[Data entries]
==============================

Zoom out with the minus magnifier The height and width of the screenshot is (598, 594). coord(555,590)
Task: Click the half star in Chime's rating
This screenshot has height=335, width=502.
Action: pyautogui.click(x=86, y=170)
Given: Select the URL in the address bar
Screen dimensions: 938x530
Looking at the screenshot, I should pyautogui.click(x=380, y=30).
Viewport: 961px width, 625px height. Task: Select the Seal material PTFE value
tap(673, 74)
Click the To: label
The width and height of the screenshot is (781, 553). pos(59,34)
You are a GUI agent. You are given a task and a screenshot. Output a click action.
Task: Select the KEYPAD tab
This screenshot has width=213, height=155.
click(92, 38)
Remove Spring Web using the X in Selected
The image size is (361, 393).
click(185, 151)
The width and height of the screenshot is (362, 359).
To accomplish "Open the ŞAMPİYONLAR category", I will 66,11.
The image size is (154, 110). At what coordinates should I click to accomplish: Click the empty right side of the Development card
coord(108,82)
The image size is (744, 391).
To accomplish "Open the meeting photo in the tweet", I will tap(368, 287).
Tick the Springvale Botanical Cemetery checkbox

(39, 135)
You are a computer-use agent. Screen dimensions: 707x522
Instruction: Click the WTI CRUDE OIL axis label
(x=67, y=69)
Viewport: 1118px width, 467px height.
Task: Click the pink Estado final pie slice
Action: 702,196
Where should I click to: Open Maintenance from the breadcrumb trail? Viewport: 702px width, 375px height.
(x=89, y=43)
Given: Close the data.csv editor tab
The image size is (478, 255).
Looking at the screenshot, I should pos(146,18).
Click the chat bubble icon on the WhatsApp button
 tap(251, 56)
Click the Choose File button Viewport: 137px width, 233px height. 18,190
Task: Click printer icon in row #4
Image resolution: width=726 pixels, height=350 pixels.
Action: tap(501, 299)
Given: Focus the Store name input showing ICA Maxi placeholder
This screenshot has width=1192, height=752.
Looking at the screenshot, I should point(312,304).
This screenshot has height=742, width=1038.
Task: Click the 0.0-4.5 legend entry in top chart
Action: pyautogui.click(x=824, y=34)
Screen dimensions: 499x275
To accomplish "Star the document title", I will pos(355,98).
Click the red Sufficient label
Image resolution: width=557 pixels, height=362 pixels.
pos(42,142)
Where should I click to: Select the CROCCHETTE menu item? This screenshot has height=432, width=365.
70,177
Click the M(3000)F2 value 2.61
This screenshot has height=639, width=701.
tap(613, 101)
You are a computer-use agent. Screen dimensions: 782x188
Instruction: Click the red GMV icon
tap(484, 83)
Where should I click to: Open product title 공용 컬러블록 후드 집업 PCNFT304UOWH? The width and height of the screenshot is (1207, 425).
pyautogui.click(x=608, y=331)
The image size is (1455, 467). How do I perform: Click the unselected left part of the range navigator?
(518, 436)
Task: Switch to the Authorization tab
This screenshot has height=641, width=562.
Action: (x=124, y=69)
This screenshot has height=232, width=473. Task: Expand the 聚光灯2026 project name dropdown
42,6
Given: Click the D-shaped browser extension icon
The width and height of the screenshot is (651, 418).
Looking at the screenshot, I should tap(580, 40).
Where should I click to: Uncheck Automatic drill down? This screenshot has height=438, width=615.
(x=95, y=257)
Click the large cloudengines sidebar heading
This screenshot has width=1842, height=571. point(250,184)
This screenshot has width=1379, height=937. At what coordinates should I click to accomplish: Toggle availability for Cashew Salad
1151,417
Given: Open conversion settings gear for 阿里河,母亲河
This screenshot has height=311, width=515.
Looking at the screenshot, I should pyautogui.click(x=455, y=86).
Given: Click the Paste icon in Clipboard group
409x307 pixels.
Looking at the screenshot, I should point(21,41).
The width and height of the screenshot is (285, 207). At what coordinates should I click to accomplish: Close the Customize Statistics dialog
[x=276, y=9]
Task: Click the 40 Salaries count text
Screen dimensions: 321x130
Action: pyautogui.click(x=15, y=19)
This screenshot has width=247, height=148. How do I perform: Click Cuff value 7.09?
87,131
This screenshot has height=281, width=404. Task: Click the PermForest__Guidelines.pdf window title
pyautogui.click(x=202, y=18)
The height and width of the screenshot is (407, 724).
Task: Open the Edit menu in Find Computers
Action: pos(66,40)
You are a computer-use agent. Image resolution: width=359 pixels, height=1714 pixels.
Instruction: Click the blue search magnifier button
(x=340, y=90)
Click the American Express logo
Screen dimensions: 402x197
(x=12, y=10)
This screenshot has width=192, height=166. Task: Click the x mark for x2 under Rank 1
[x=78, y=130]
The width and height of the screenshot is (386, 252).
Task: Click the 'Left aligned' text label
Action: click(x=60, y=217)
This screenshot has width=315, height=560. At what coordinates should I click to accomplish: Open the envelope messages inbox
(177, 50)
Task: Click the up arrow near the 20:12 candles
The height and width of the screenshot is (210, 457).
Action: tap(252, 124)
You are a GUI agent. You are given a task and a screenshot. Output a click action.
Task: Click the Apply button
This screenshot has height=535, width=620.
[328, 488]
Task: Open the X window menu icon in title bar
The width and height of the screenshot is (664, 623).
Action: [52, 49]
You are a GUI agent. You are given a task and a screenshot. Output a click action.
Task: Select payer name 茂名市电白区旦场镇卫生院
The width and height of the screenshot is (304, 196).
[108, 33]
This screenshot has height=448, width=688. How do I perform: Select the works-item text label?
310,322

==============================

◆ ACTIVITY
Copy out all of the data. Keep every word unchanged.

◆ REPLY
Zoom out with the minus magnifier The height and width of the screenshot is (598, 594). coord(555,590)
Task: Click the half star in Chime's rating
This screenshot has height=335, width=502.
Action: pyautogui.click(x=86, y=170)
Given: Select the URL in the address bar
Screen dimensions: 938x530
Looking at the screenshot, I should pyautogui.click(x=380, y=30).
Viewport: 961px width, 625px height. Task: Select the Seal material PTFE value
tap(673, 74)
Click the To: label
The width and height of the screenshot is (781, 553). pos(59,34)
You are a GUI agent. You are given a task and a screenshot. Output a click action.
Task: Select the KEYPAD tab
This screenshot has width=213, height=155.
click(92, 38)
Remove Spring Web using the X in Selected
The image size is (361, 393).
click(185, 151)
The width and height of the screenshot is (362, 359).
To accomplish "Open the ŞAMPİYONLAR category", I will 66,11.
The image size is (154, 110). At what coordinates should I click to accomplish: Click the empty right side of the Development card
coord(108,82)
The image size is (744, 391).
To accomplish "Open the meeting photo in the tweet", I will tap(368, 287).
Tick the Springvale Botanical Cemetery checkbox

(39, 135)
You are a computer-use agent. Screen dimensions: 707x522
Instruction: Click the WTI CRUDE OIL axis label
(x=67, y=69)
Viewport: 1118px width, 467px height.
Task: Click the pink Estado final pie slice
Action: 702,196
Where should I click to: Open Maintenance from the breadcrumb trail? Viewport: 702px width, 375px height.
(x=89, y=43)
Given: Close the data.csv editor tab
The image size is (478, 255).
Looking at the screenshot, I should pos(146,18).
Click the chat bubble icon on the WhatsApp button
 tap(251, 56)
Click the Choose File button Viewport: 137px width, 233px height. 18,190
Task: Click printer icon in row #4
Image resolution: width=726 pixels, height=350 pixels.
Action: tap(501, 299)
Given: Focus the Store name input showing ICA Maxi placeholder
This screenshot has width=1192, height=752.
Looking at the screenshot, I should point(312,304).
This screenshot has height=742, width=1038.
Task: Click the 0.0-4.5 legend entry in top chart
Action: pyautogui.click(x=824, y=34)
Screen dimensions: 499x275
To accomplish "Star the document title", I will pos(355,98).
Click the red Sufficient label
Image resolution: width=557 pixels, height=362 pixels.
pos(42,142)
Where should I click to: Select the CROCCHETTE menu item? This screenshot has height=432, width=365.
70,177
Click the M(3000)F2 value 2.61
This screenshot has height=639, width=701.
tap(613, 101)
You are a computer-use agent. Screen dimensions: 782x188
Instruction: Click the red GMV icon
tap(484, 83)
Where should I click to: Open product title 공용 컬러블록 후드 집업 PCNFT304UOWH? The width and height of the screenshot is (1207, 425).
pyautogui.click(x=608, y=331)
The image size is (1455, 467). How do I perform: Click the unselected left part of the range navigator?
(518, 436)
Task: Switch to the Authorization tab
This screenshot has height=641, width=562.
Action: (x=124, y=69)
This screenshot has height=232, width=473. Task: Expand the 聚光灯2026 project name dropdown
42,6
Given: Click the D-shaped browser extension icon
The width and height of the screenshot is (651, 418).
Looking at the screenshot, I should tap(580, 40).
Where should I click to: Uncheck Automatic drill down? This screenshot has height=438, width=615.
(x=95, y=257)
Click the large cloudengines sidebar heading
This screenshot has width=1842, height=571. point(250,184)
This screenshot has width=1379, height=937. At what coordinates should I click to accomplish: Toggle availability for Cashew Salad
1151,417
Given: Open conversion settings gear for 阿里河,母亲河
This screenshot has height=311, width=515.
Looking at the screenshot, I should pyautogui.click(x=455, y=86).
Given: Click the Paste icon in Clipboard group
409x307 pixels.
Looking at the screenshot, I should point(21,41).
The width and height of the screenshot is (285, 207). At what coordinates should I click to accomplish: Close the Customize Statistics dialog
[x=276, y=9]
Task: Click the 40 Salaries count text
Screen dimensions: 321x130
Action: pyautogui.click(x=15, y=19)
This screenshot has width=247, height=148. How do I perform: Click Cuff value 7.09?
87,131
This screenshot has height=281, width=404. Task: Click the PermForest__Guidelines.pdf window title
pyautogui.click(x=202, y=18)
The height and width of the screenshot is (407, 724).
Task: Open the Edit menu in Find Computers
Action: pos(66,40)
You are a computer-use agent. Image resolution: width=359 pixels, height=1714 pixels.
Instruction: Click the blue search magnifier button
(x=340, y=90)
Click the American Express logo
Screen dimensions: 402x197
(x=12, y=10)
This screenshot has width=192, height=166. Task: Click the x mark for x2 under Rank 1
[x=78, y=130]
The width and height of the screenshot is (386, 252).
Task: Click the 'Left aligned' text label
Action: click(x=60, y=217)
This screenshot has width=315, height=560. At what coordinates should I click to accomplish: Open the envelope messages inbox
(177, 50)
Task: Click the up arrow near the 20:12 candles
The height and width of the screenshot is (210, 457).
Action: tap(252, 124)
You are a GUI agent. You are given a task and a screenshot. Output a click action.
Task: Click the Apply button
This screenshot has height=535, width=620.
[328, 488]
Task: Open the X window menu icon in title bar
The width and height of the screenshot is (664, 623).
Action: [52, 49]
You are a GUI agent. You are given a task and a screenshot. Output a click action.
Task: Select payer name 茂名市电白区旦场镇卫生院
The width and height of the screenshot is (304, 196).
[108, 33]
This screenshot has height=448, width=688. How do I perform: Select the works-item text label?
310,322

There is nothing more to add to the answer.